BEGIN PROVIDED TEXT

Larger Herds and More Species Options
According to Colorado Parks and Wildlife, Colorado's elk population sits at over 280,000 animals and has the largest elk population in the world. It helps that some of the biggest bulls in the country are also found there. As a result, these majestic animals draw hunters from all over the United States to Colorado.
With elk alone, Colorado saw over 215,000 hunters purchase or draw tags in 2021. Of those, 35,230 elk were harvested for a 16% success rate. Hunters logged an astonishing 1,126,179 days in the field hunting for elk. These numbers go to show the real lengths that hunters are willing to go through to try and take an elk every year. It's not a coincidence Colorado made itself the go-to state for elk hunting either. They did it with solid and smart wildlife management and word gets around to any hunter who has an elk on his or her bucket list.
As if the elk weren't reason enough for hunters to flock to Colorado, they've got a bevy of other species that are valued by hunters. Animals like whitetail and mule deer, moose, pronghorn antelope, mountain goats, and bighorn sheep are other big game animals that share habitats and are available to be hunted in Colorado. Some of them, like mountain goats and bighorn sheep, are much harder to acquire tags for but generate a lot of interest for a once-in-a-lifetime type of hunt. When you look at all the species that can be hunted in Colorado, the state is essentially a one stop shop for the most popular big game in North America. This aspect does give Colorado an edge that cannot be matched by most states, at least not without some dramatic changes to wildlife management in other states.
Access to public land is another contributing factor to the rise in popularity of hunting in Colorado. Colorado is ranked 11th in total public land open to hunting with 23,397,000 acres that are open to the public for hunting. For many people, this can be a Godsend. State wildlife agencies have done the research, and one of the biggest hurdles to people either starting hunting or continuing to hunt is a simple lack of places to do it.
With public land, more people can have an opportunity to access hunting without the need to own acres and acres of land with big game on them. Especially when the most popular animal to hunt in Colorado is elk, they need a lot of land to roam. And Colorado public lands offer just the right habitat for that to happen.
With 35% of Colorado's land open to public hunting, it is easy to see why people take to hunting in the state so easily with that type of access to land for everyone to use. It's also easier to find a quiet place to hunt away from the competition in Colorado than it is in other states. That plays a big part. Access is a big reason you see so many states prioritizing the acquisition of new public lands. Many wish they could have as many public opportunities as Colorado.
Will It Continue?
That's the big question that state wildlife agencies around the country are likely asking themselves, and it's hard to predict what may happen. Colorado's growth in popularity for hunting may continue to grow, but only time will tell if this is just a product of the last few years or a sustained trend. Their population growth from seven years ago is seeming to slow and the economic factors currently drawing people to Colorado could always change at any moment. But one thing the state of Colorado will retain is its healthy big game herds and public land that gives hunting access to more people both in and out of state. Hopefully, with more people finding joy in the art of hunting, they will pass the custom down to new generations and we will have new hunters for the foreseeable future.

END PROVIDED TEXT
BEGIN STORED DATA

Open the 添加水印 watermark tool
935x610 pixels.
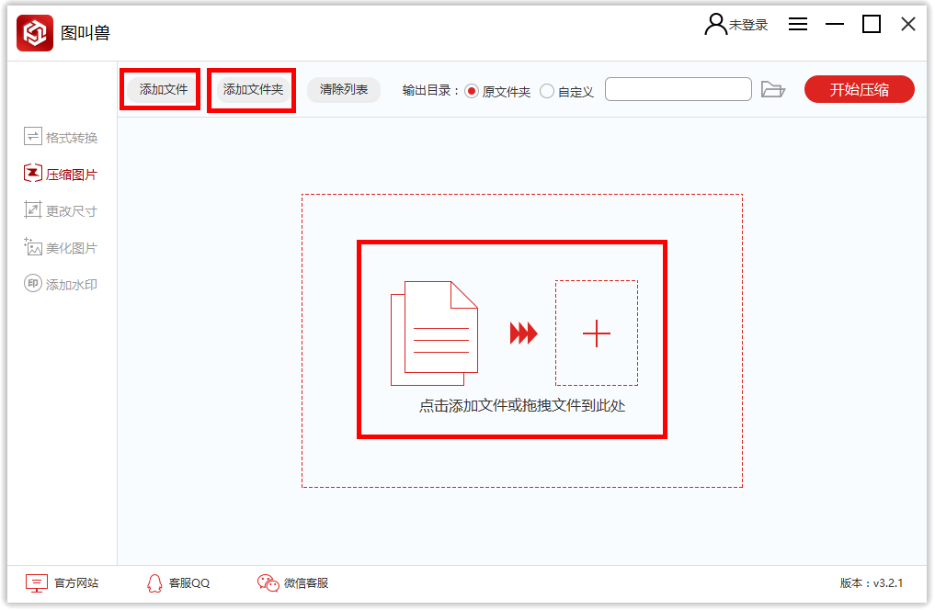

END STORED DATA
BEGIN STORED DATA

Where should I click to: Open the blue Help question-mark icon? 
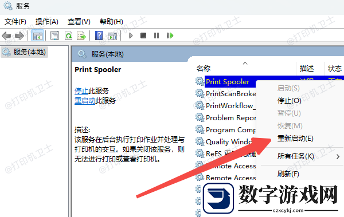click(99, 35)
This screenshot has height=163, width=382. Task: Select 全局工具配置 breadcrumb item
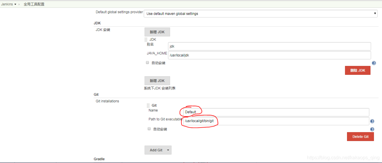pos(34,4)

END STORED DATA

--- EXERCISE INSTRUCTIONS ---
a) Answer these questions from the Colorado hunting text, each on its own line:
(i) How many elk were harvested in Colorado in 2021?
(ii) Where does Colorado rank in total public land open to hunting?
(iii) What percentage of Colorado's land is open to public hunting?
b) Quote the stretch of the Colorado hunting text from "Access to public" through "that to happen.".
The lines play no part in what comes next.

--- TASK ANSWERS ---
a)
(i) 35,230
(ii) 11th
(iii) 35%

b)
Access to public land is another contributing factor to the rise in popularity of hunting in Colorado. Colorado is ranked 11th in total public land open to hunting with 23,397,000 acres that are open to the public for hunting. For many people, this can be a Godsend. State wildlife agencies have done the research, and one of the biggest hurdles to people either starting hunting or continuing to hunt is a simple lack of places to do it.
With public land, more people can have an opportunity to access hunting without the need to own acres and acres of land with big game on them. Especially when the most popular animal to hunt in Colorado is elk, they need a lot of land to roam. And Colorado public lands offer just the right habitat for that to happen.